DIRECTIONS
Whenever a line below includes the string "growth", show it.

RECORDS FOR THE TASK

-- Opening Marker --

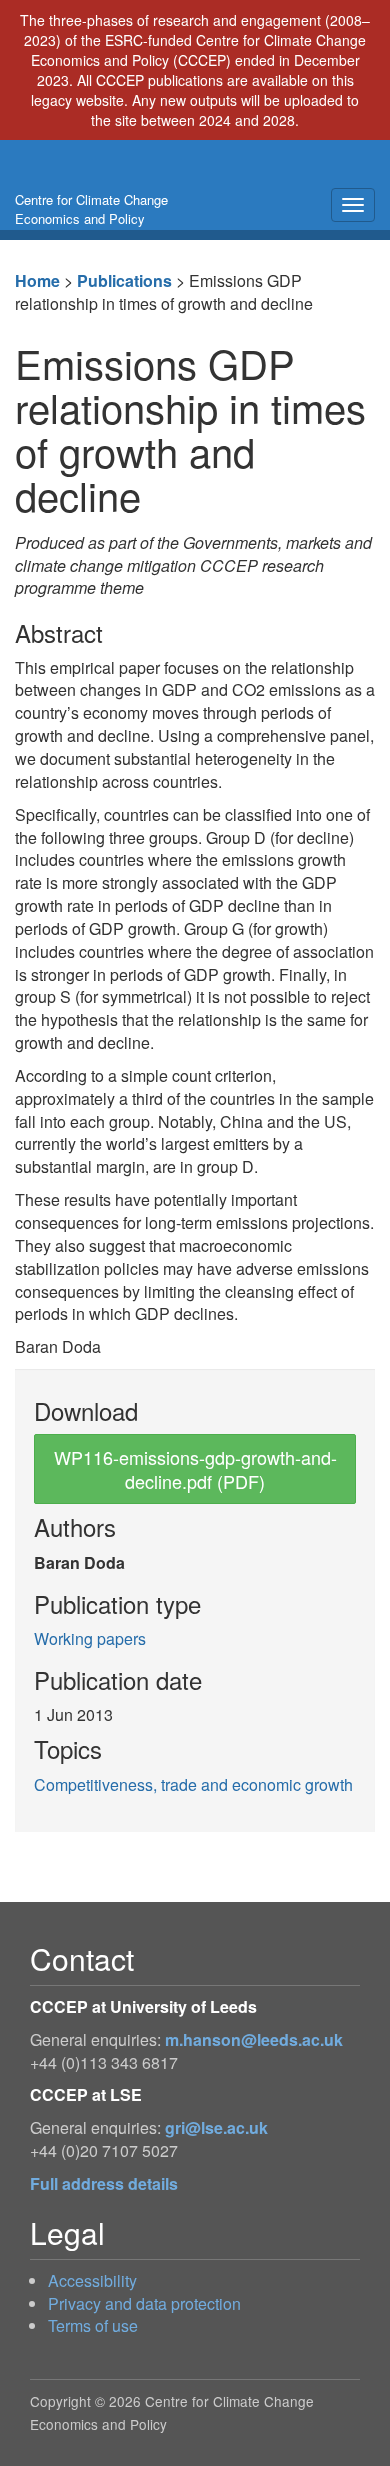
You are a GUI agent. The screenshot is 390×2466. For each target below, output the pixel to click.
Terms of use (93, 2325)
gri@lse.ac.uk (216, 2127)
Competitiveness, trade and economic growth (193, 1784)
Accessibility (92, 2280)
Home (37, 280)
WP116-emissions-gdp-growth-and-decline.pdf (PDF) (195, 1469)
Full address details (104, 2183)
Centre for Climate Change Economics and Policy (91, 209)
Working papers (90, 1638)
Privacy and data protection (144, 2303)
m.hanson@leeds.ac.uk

-- Closing Marker --

EXERCISE SOLUTION
Competitiveness, trade and economic growth (193, 1784)
WP116-emissions-gdp-growth-and-decline.pdf (PDF) (195, 1469)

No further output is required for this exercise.